12. MENG-TSEU dit: Si ceux qui sont dans une condition inférieure [à celle du prince][14] n'obtiennent pas toute la confiance de leur supérieur, le peuple ne pourra pas être gouverné. Il y a une voie sûre d'obtenir la faveur et la confiance du prince: si on n'est pas fidèle envers ses amis, on n'obtient pas la faveur et la confiance du prince. Il y a une voie sûre pour être fidèle envers ses amis: si dans les devoirs que l'on rend à ses père et mère on ne leur procure pas de joie, on n'est pas fidèle envers ses amis. Il y a une voie sûre pour procurer de la joie à ses père et mère; si en faisant un retour sur soi-même on ne se trouve pas vrai, sincère, exempt de feinte et de déguisement, on ne procure pas de joie à ses père et mère. Il y a une voie sûre de se rendre vrai, sincère, exempt de feinte et de déguisement: si on ne sait pas discerner en quoi consiste réellement la vertu, on ne rend pas sa personne vraie, sincère, exempte de feinte et de déguisement.

C'est pourquoi la vérité pure et sincère[15] est la voie du ciel; méditer sur la vérité pour la pratiquer est la voie ou le devoir de l'homme.

Il n'y a jamais eu d'homme qui, étant souverainement vrai, sincère, ne se soit concilié la confiance et la faveur des autres hommes. Il n'y a jamais eu d'homme qui, n'étant pas vrai, sincère, ait pu se concilier longtemps cette confiance et cette faveur.

13. MENG-TSEU dit: Lorsque Pe-i, fuyant la tyrannie de Cheou (sin), habitait les bords de la mer septentrionale, il apprit l'élévation de Wen-wang [comme chef des grands vassaux des provinces occidentales de l'empire]; et se levant avec émotion, il dit: Pourquoi n'irais-je pas me soumettre à lui? j'ai entendu dire que le chef des grands vassaux de l'occident excellait dans la vertu d'entretenir les vieillards. Lorsque Taï-koung, fuyant la tyrannie de Cheou (sin), habitait les bords de la mer orientale, il apprit l'élévation de Wen-wang [comme chef des grands vassaux des provinces occidentales de l'empire]; et se levant avec émotion, il dit: Pourquoi n'irais-je pas me soumettre à lui? j'ai entendu dire que le chef des grands vassaux de l'occident excellait dans la vertu d'entretenir les vieillards.

Ces deux vieillards étaient les vieillards les plus éminents de l'empire; et en se soumettant à Wen-wang, c'étaient les pères de l'empire qui lui avaient fait leur soumission. Dès l'instant que les pères de l'empire s'étaient soumis, à quel autre se seraient donc rendus leurs fils?

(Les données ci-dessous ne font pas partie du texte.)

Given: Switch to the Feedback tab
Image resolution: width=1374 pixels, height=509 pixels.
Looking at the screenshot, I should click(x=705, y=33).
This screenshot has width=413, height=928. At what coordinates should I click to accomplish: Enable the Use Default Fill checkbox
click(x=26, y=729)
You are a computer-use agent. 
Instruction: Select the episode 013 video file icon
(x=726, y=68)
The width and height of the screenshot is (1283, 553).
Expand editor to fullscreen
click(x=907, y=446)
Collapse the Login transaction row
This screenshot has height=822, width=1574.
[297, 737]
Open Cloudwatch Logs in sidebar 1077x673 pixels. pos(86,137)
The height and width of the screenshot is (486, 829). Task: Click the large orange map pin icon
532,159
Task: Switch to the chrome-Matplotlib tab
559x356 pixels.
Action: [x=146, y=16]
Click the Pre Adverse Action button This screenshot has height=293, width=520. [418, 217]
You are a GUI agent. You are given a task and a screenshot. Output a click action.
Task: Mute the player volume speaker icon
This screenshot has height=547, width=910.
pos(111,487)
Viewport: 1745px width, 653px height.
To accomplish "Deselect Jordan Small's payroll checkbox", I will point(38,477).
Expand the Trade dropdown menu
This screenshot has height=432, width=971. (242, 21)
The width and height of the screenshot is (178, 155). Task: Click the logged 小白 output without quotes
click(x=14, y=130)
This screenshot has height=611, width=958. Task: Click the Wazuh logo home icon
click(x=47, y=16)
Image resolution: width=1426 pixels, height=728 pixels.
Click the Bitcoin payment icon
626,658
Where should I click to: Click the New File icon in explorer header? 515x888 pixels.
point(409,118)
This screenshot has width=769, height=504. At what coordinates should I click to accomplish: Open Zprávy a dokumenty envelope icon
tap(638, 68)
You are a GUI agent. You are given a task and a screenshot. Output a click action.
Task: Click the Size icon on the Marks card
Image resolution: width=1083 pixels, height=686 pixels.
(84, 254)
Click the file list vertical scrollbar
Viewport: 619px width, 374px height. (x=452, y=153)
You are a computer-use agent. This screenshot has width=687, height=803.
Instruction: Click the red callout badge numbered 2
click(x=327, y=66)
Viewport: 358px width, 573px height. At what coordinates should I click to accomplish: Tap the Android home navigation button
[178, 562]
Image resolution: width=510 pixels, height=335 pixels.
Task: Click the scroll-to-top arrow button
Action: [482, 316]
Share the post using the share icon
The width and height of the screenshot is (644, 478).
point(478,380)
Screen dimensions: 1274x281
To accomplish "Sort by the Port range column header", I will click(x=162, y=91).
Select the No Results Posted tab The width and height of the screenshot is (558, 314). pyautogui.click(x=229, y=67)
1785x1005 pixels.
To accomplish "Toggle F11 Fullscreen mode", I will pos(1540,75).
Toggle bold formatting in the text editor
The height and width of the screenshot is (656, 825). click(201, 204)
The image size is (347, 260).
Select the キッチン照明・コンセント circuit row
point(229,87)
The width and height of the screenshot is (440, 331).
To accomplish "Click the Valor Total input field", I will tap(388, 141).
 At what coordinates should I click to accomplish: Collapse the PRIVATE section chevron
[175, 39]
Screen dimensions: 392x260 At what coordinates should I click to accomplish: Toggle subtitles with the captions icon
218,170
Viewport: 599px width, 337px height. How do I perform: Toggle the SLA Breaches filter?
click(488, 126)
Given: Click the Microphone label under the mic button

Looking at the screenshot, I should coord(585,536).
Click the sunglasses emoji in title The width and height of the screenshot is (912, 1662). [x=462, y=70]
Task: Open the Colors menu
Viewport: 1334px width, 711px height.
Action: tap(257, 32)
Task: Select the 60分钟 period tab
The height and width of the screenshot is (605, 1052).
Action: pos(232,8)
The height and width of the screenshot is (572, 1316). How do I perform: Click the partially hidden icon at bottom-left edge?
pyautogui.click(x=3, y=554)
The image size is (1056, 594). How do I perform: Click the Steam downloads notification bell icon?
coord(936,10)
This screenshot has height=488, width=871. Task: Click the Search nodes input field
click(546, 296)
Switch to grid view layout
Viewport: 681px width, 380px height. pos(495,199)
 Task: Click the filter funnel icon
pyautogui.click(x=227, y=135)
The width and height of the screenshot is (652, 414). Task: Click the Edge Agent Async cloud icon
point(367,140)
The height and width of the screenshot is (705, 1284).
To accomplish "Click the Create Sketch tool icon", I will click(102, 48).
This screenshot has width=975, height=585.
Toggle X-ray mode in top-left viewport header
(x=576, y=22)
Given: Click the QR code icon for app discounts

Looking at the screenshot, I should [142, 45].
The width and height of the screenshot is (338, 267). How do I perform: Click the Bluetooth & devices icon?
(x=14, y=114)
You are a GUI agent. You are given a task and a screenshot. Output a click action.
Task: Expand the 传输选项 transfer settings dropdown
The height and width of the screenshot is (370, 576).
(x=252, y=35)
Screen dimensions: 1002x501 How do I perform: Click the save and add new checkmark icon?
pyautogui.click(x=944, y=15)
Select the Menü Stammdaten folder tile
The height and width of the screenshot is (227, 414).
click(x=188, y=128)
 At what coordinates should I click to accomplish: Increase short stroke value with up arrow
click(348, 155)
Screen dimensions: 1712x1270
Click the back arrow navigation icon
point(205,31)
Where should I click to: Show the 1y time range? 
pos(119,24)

Si parmi tous les princes feudataires il s'en trouvait un qui pratiquât le gouvernement de Wen-wang, il arriverait certainement que, dans l'espace de sept années, il parviendrait à gouverner tout l'empire.

14. MENG-TSEU dit: Lorsque Kieou[16] était intendant de la famille Ki, il ne pouvait prendre sur lui d'agir autrement que son maître, et il exigeait en tribut le double de millet qu'autrefois. KHOUNG-TSEU dit: «Kieou n'est plus mon disciple; mes jeunes gens [les autres disciples du Philosophe] devraient le poursuivre publiquement de huées et du bruit des tambours.»

On doit inférer de là que si un prince ne pratique pas un gouvernement humain, et que ses ministres l'enrichissent en prélevant trop d'impôts, ce prince et ses ministres sont réprouvés et rejetés par KHOUNG-TSEU; à plus forte raison repoussait-il ceux qui suscitent des guerres dans l'intérêt seul de leur prince. Si on livre des combats pour gagner du territoire, les hommes tués couvriront les campagnes; si on livre des combats pour prendre une ville, les hommes tués rempliront la ville prise. C'est ce que l'on appelle faire que la terre mange la chair des hommes. Ce crime n'est pas suffisamment racheté par la mort.

C'est pourquoi ceux qui placent toutes leurs vertus à faire la guerre devraient être rétribués de la peine la plus grave. Ceux qui fomentent des ligues entre les grands vassaux devraient subir la peine qui la suit immédiatement; et ceux qui imposent les corvées de cultiver et de semer les terres aux laboureurs dont les champs sont dépouillés d'herbes stériles devraient subir la peine qui vient après.

15. MENG-TSEU dit: De tous les organes des sens qui sont à la disposition de l'homme, il n'en est pas de plus admirable que la pupille de l'œil. La pupille de l'œil ne peut cacher ou déguiser les vices que l'on a. Si l'intérieur de l'âme est droit, alors la pupille de l'œil brille d'un pur éclat; si l'intérieur de l'àme n'est pas droit, alors la pupille de l'œil est terne et obscurcie.